I mention this, not to in any way lessen the crime perpetrated upon Lobita and her friends and family, but to show the madness prevelent everywhere.

The recent insanity in Tucson has, no doubt, been heard around the world. Many here in the USA say it was caused by the political rhetoric. I don't know. I do know the LEFT wants to share our country's wealth - even if it means taking from the rich to give to the poor, and the RIGHT says, "I earned it, it's mine to keep, and no one can take it from me."

I say, "Let me outta here!"

When I speak to my friends and relatives in Europe, they think we are "gun nuts." In New England, we Texans are thought of as "right-wing" cowboys ready to secede and start another Civil War. Now, it seems, the State of Arizona is bent on challenging us mano a mano for "whacko" supremacy.

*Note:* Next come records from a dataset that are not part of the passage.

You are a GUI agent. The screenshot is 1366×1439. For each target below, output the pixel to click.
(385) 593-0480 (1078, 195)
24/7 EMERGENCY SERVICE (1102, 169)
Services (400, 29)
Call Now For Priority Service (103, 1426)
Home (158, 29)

Are all Texans gun crazy? Are most Americans greedy and uncaring? I don't think so, but that's the image we are projecting around the globe.

As a kid who went to school with several DPs (Displaced Persons), that is, concentration camp survivors, I asked, why. How could their parents and other family members be killed by so few. It only took a few thousand Nazis to massecre six million Jews. Why did they not stand up and fight? How could they let that have happened to themselves.? No one had an answer.

In New Orleans, several thousand blacks died in the aftermath of Katrina. The numbers are far higher than the published estimates because many of those people were off the grid. Why! Because, unlike in any other state in the US, the poor - the poverty from which many whites escaped, but many blacks did not - in Louisiana developed a culture of dependancy on the government. Huey P Long started it, Edwin Edwards perpetuated it, and it continues to this day.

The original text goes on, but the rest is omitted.